Whether or not I have sold what I have is not the point, the point is who owns what I have – is it the Lord Jesus or is it me? If Jesus Christ owns my possessions then they are at His disposal, I am a steward and not an owner – my wife and I are stewards of our possessions, we hold them in trust for Jesus Christ and His people and for the blessing of others.

“Nor was there anyone among them who lacked…” Acts 4:34. Can we not see the interplay of Acts and 2 Corinthians? Do we see the consistency? How can what we see in Jerusalem be isolated to that time and place when we see it applied to the saints in Europe, in Macedonia and Greece?

We don’t see it because we don’t want to see it. We ask, “How much is enough?” And we answer, “Just a little bit more. Let me have just a little bit more and then I’ll give. A little bit more so that I am certain I’ll be okay and enjoy life and then I’ll give. A little bit more and I’ll make adjustments. Surely God understands, surely Jesus knows, surely He wants me to have just a little bit more.”

We gloss over the word “equality” in 2 Corinthians, we don’t make eye contact – if we don’t see it then it doesn’t exist – but it is there and it is the Word of God.

Paul reaches back into Israel in the Wilderness on its journey to Canaan for his analogy, when the manna fell to feed the people of Israel no one lacked, there was an equality of provision. The people of Israel were on a journey together. We, however, tend to live in relative isolation. We close our doors, we close our hearts, we close our pocketbooks; we use common sense and cultural norms to justify ourselves – we make excuses for why others are in need and therefore justify not giving to them, justifying a lack of equality. (Just to be clear, this is not letting individuals and families escape from accountability – if people don’t work they are not to eat – 2 Thess. 3:10. However, the mutual care of one for another is seen throughout the Bible and the exception is not the rule – we are to care for the widows and orphans and others – we need to quit looking for a way out).

In Paul’s day we might say that manna was falling in Greece but not in Judea and that the Greeks should be giving. As for the Macedonians, even though there was but little manna in their nation they were determined to give beyond what made common sense – they weren’t looking at what they didn’t have but rather at what they did have…and they were trusting God to provide.
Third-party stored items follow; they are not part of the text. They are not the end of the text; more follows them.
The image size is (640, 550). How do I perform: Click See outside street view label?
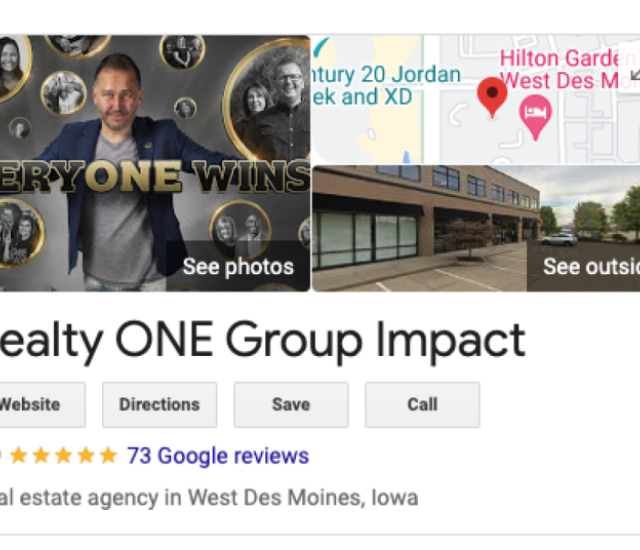pos(591,267)
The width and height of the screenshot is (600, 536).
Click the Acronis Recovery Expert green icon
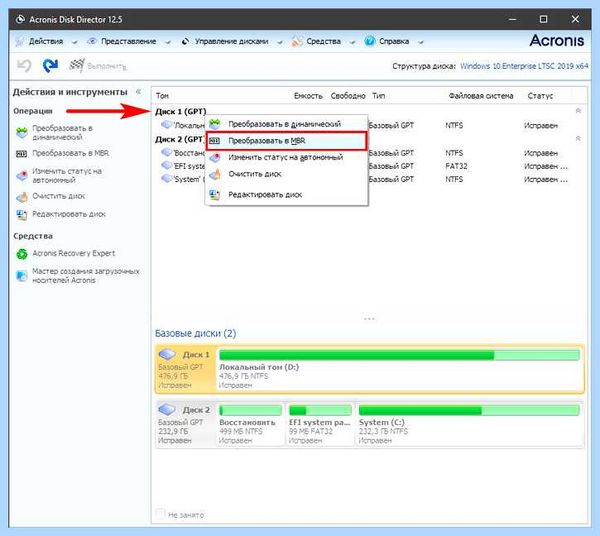(22, 254)
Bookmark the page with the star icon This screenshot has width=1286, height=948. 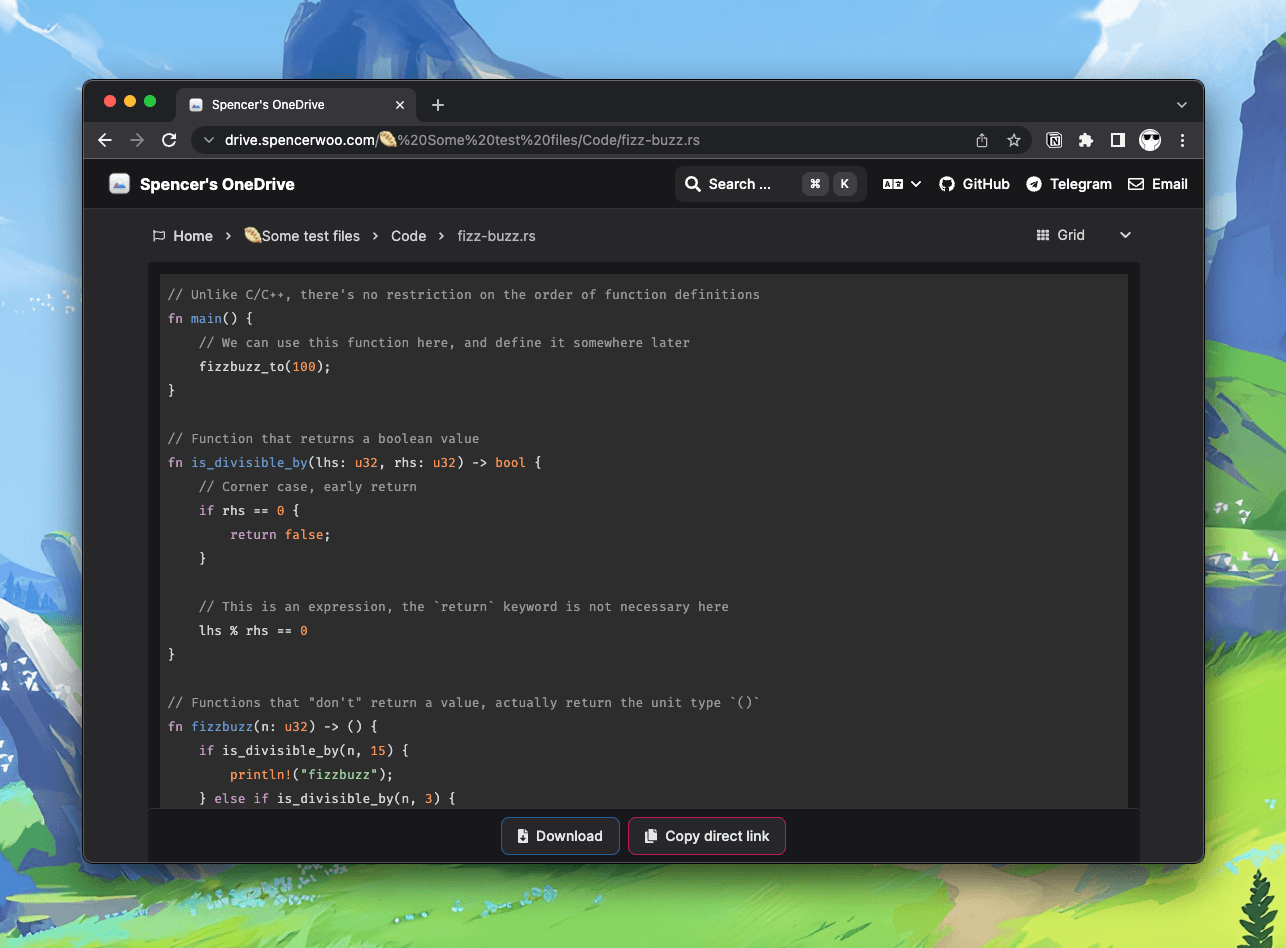(1014, 140)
There is something deeply wrong in the church when people in the same areas and regions go hungry while others feast – within the church. People gathering in some churches may lack adequate food and housing and medical care, while 15 or 30 or 45 minutes away people in other churches enjoy warmth, and full refrigerators, and attentive doctors, and education, and safety. This is a concentric principle and reaches to the ends of the earth – what about our brothers in the Middle East, Asia, Africa? How do we compare with the Macedonians? What about our brothers across the street? Across the bridge? Across the tracks?
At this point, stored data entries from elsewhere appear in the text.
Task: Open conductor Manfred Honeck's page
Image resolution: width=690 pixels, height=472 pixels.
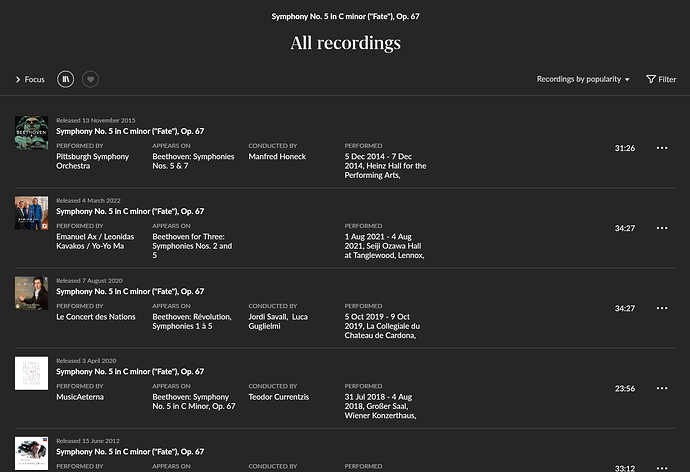Action: click(277, 157)
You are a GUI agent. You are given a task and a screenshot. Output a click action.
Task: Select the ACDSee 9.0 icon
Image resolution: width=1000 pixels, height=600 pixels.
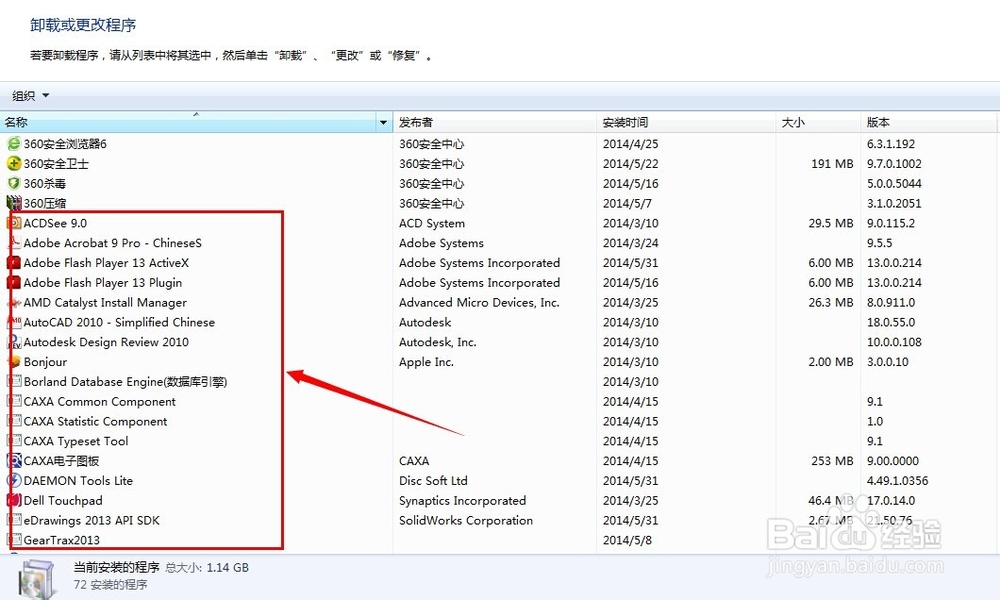coord(12,223)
The only place I know to begin is with myself. The only place we can collectively begin is with repentance and a commitment to follow Jesus Christ in giving whether or not anyone joins with us. Sadly, for pastors to preach and teach 2 Corinthians Chapter 8 & 9 is risky – to challenge the American obsession with consumption and possessions and financial security is a fool’s errand (in the natural). It certainly doesn’t help that much of the American church overtly preaches a pagan prosperity gospel, and that the rest of us often think that the only thing wrong with the prosperity gospel is that it lacks decorum – better to frame the permission to get more and more and more in terms of the American dream, of the Declaration of Independence and its pursuit of happiness, in socially acceptable terms. The real problem with the prosperity gospel is that it doesn’t hold its teacup properly.
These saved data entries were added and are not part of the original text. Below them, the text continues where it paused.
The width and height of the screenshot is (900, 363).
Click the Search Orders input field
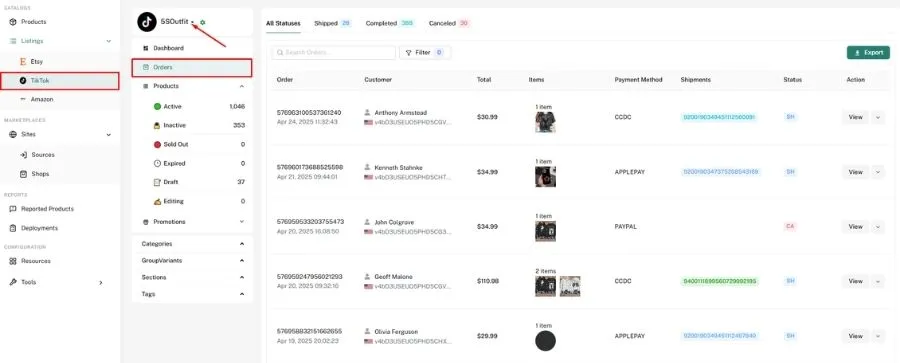click(x=333, y=52)
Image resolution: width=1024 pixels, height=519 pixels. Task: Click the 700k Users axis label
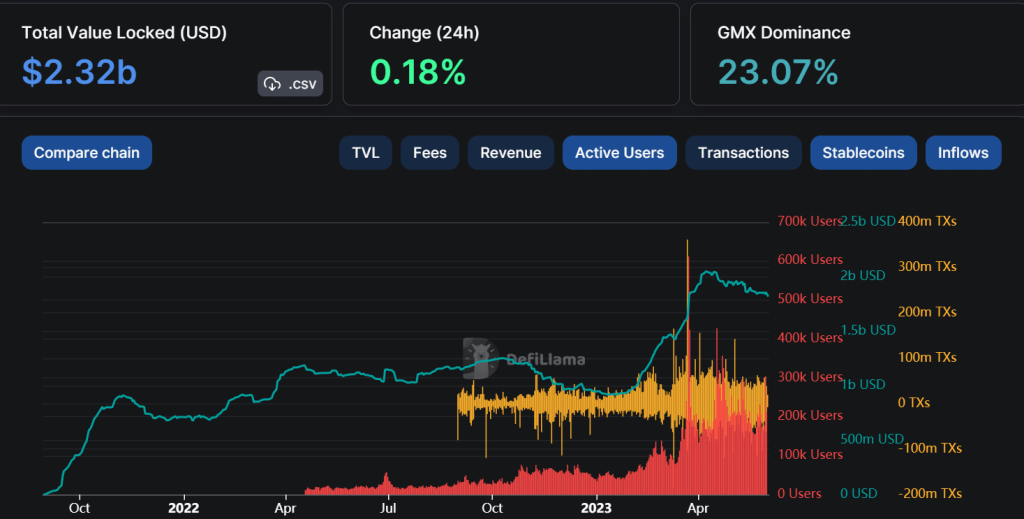(x=810, y=221)
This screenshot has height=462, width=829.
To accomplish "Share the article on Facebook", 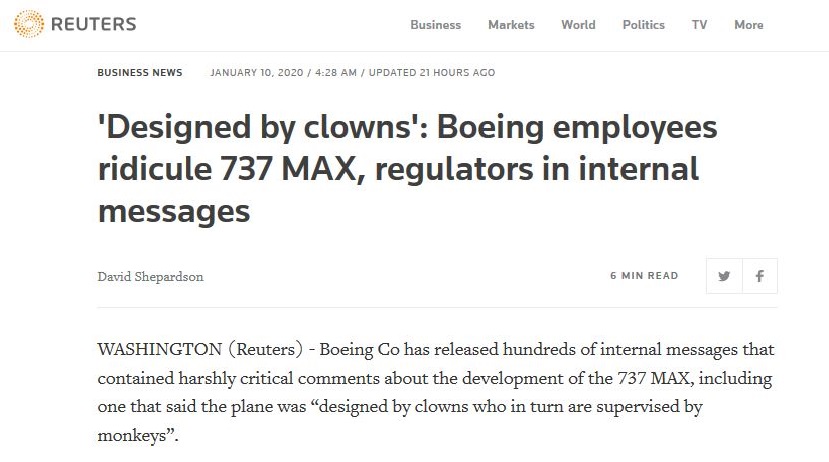I will point(760,277).

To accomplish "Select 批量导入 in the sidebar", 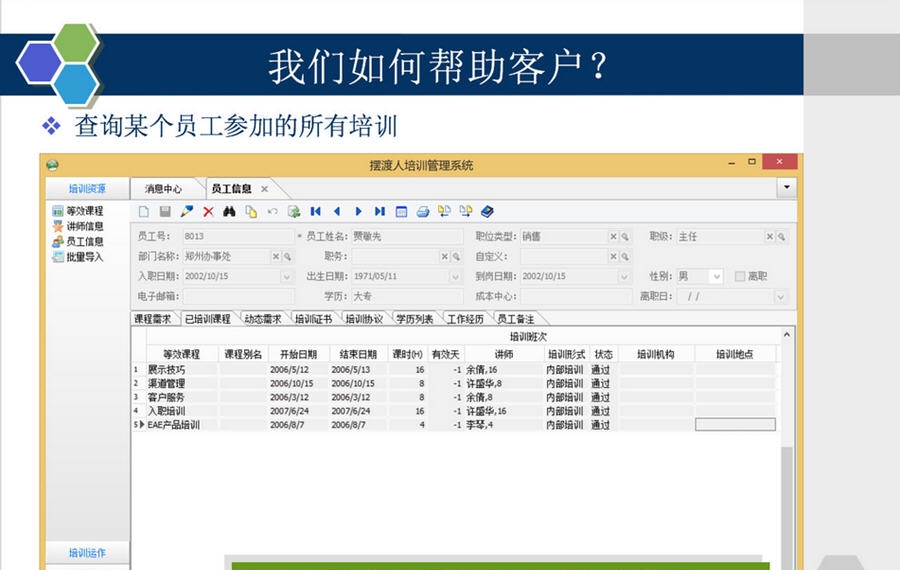I will pos(84,257).
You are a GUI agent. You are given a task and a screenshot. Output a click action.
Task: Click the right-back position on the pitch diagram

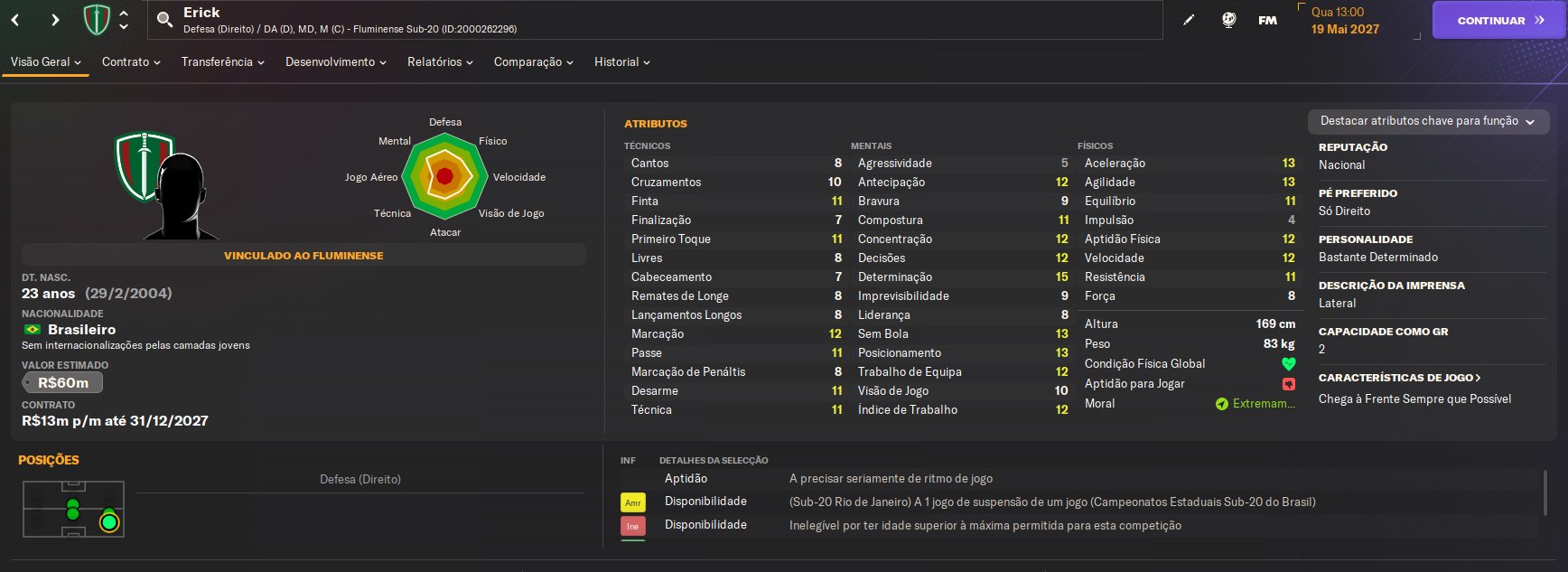[x=109, y=521]
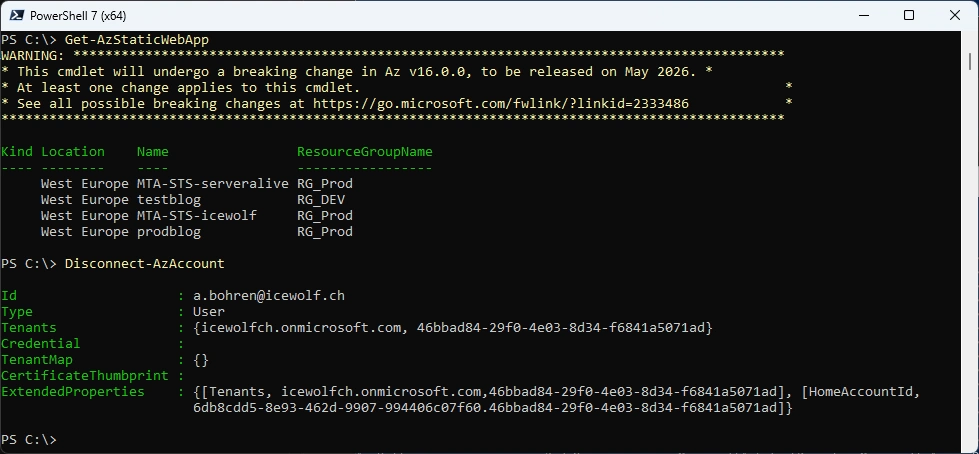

Can we not see that possessions and consumption have anesthetized us to the pain and suffering and distress of others – both within and without the family of God? Someone has poured drugs into the water trough that the sheep drink from.

How do we and our churches compare to 2 Corinthians Chapter 8 & 9?


How does the word “equality” sound on our lips? How does it play in our minds? Does it have room in our hearts?